PASSAGE FOR REVIEW

Start of Block

What’s your fate?
Scorpio • Oct. 23 to Nov. 21
If you got through middle school, you can make it through the rest of this semester. College is just like middle school for adults, anyway.
Sagittarius • Nov. 22 to Dec. 21
People think it’s the air pressure causing so much extreme weather in southeastern Massachusetts. But really, Mother Nature saw you from across the room and really liked your vibe.
Capricorn • Dec. 22 to Jan. 19
Start following your intuition on whether or not Chase will have tortellini.
Aquarius • Jan. 20 to Feb. 18
Protect your heart with the persistence of the caution tape surrounding that tree in the Dimple.
Pisces • Feb. 19 to March 20
Unresolved heartbreak will make an appearance this week. “Red (Taylor’s Version)” is the antidote.
Aries • March 21 to April 19
Normalize saying “it’s been a week” when it’s only Wednesday.
Taurus • April 20 to May 20
Someone else may be in their DMs, but you’re piggybacking off of their comments in class.
Gemini • May 21 to June 20
You’ve unlocked a part of your mind most people don’t utilize. Now use it to figure out why someone is always screaming on Upper Campus.
Cancer • June 21 to July 22
If you don’t stop and smell the pond every once in a while, life will pass you by.
Leo • July 23 to Aug. 22
Your Sunday might be a horror movie but at least your year is a coming of age film.
Virgo • Aug. 23 to Sept. 22
Winter is coming. You need to start gathering freeloaded streaming service logins with the same urgency the Wheaton squirrels are gathering nuts.
Libra • Sept. 23 to Oct. 22
Chase coffee is almost tolerable when you get Rockbot to play boomer relaxation music.

End of Block

DATA TO EXAMINE
Start of Block

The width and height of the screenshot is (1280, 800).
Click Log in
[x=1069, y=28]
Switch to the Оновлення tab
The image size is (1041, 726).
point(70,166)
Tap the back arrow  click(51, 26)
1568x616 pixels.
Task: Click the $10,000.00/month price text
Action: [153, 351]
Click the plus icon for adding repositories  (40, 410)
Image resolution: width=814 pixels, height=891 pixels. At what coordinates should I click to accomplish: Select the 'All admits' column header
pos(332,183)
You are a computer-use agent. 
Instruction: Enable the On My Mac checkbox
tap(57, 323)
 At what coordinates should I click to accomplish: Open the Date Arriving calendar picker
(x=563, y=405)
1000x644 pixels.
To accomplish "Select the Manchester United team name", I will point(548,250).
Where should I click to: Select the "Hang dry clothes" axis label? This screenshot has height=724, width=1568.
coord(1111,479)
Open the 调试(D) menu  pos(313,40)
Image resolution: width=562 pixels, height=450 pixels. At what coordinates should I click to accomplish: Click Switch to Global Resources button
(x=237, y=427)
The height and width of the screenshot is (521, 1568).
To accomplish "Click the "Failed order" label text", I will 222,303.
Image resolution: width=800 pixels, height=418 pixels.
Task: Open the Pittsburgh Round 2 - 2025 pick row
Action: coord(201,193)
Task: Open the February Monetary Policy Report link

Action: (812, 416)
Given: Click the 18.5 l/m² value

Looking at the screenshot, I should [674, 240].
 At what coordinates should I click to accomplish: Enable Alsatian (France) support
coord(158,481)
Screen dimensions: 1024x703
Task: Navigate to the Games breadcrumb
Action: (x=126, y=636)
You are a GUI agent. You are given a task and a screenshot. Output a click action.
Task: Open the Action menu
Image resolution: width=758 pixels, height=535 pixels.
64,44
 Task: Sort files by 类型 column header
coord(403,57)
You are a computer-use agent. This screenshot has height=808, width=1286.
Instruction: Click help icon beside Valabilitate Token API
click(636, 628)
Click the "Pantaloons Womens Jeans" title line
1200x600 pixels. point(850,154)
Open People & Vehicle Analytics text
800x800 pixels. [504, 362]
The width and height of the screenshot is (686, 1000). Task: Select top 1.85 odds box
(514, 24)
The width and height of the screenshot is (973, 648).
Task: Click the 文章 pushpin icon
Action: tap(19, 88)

End of Block

PROBLEM SET
1. In the horoscope column, rewrite the paragraph beginning "Winter is coming" more briefly, keeping its main points.
2. Copy from the horoscope column the stretch from "Leo • July 23" through "are gathering nuts.".

SET OF ANSWERS
1. Winter is coming, so gather freeloaded streaming logins as urgently as the Wheaton squirrels gather nuts.

2.
Leo • July 23 to Aug. 22
Your Sunday might be a horror movie but at least your year is a coming of age film.
Virgo • Aug. 23 to Sept. 22
Winter is coming. You need to start gathering freeloaded streaming service logins with the same urgency the Wheaton squirrels are gathering nuts.